The younger Rush looked at him sharply. "I saw him. He was dead."
"Did you check his pulse? My talents aren't the same as a Goa'uld's, but starting up a heart that's only missed a few beats is relatively simple. Your Lieutenant Johansen might have done as much with a defibrillator."
"There were burns," the older Rush said. "Damage to the heart and brain . . . ."
"Well, perhaps what I did wasn't so simple. But, the silver cord, as they say, had not been cut. I have a gift for weaving and spinning, but it doesn't reach quite that far. All you need to know is that murder charges rarely hold up when the corpse is walking around complaining about what happened to him."
He shrugged. "Because the whim takes me. Because, since I came all the way here to look around, I might as well do something memorable. Because it seems to balance other things I've done – a little. Even if it doesn't set them right.
"Or maybe I've always wanted to play the role of the mad goblin in fairy tales, the trouble maker who has moments of good heartedness that makes him reward the foolish hero who somehow stumbles into his good graces.

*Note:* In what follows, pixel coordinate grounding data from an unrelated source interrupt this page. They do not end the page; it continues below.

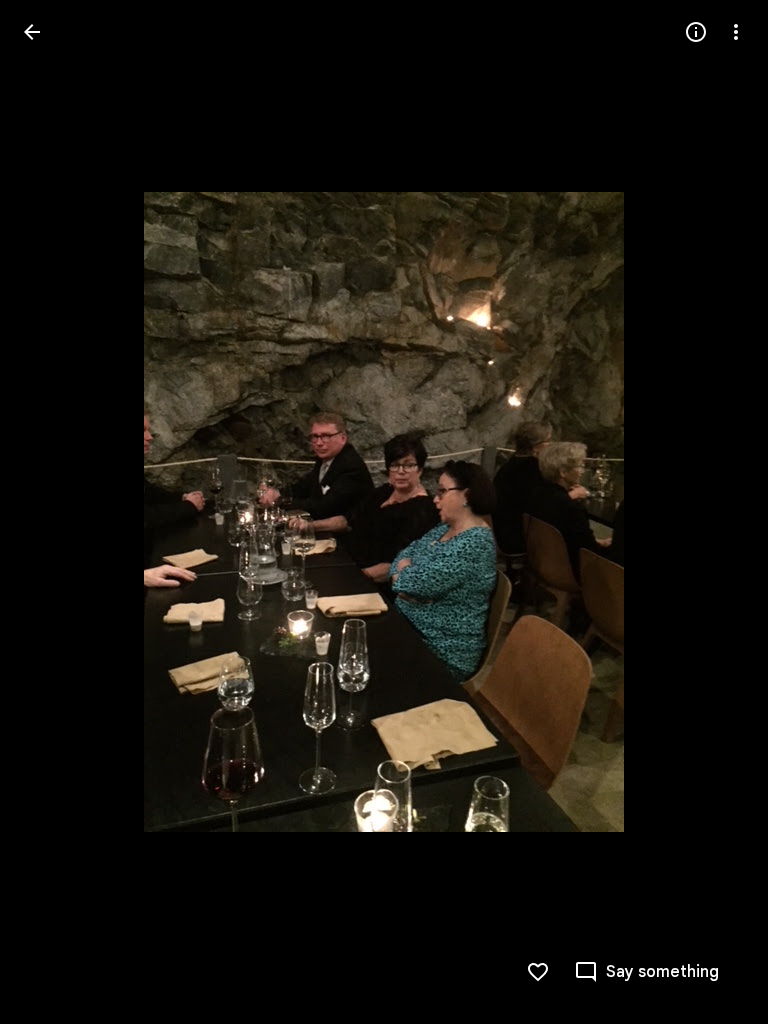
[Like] (538, 972)
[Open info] (696, 32)
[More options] (736, 32)
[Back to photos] (32, 32)
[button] (56, 512)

"There is one other thing, however, I would ask for in return."
"I knew it," both Rushes murmured under their breath.
The man grinned. "I suppose you did. Give me the answer to another question. Tell me, when you used the chair for the first time, you risked a memory. What was it?"
There was no way Rush was answering that one, not in a million years.
Or so he thought. His older self's eyes narrowed, but he said, "My wife's death."
"Ah," Gold said. "I see."
"See what?" the younger Rush asked.
"Why my Rush is the crueler man. You hazarded that memory, but you won the toss, didn't you? You kept it.
"He became a different man. He could . . . hurt someone. In a way you wouldn't – in a way you didn't, given the chance.
"The same way, perhaps, that twelve hours are making you into different men.
"Never mind. You have lives of your own to be getting back to.
"As do I.
"Good day, gentlemen. Your gate lies that way." He pointed down the corridor, then got up and began walking in the opposite direction. "Till we meet again."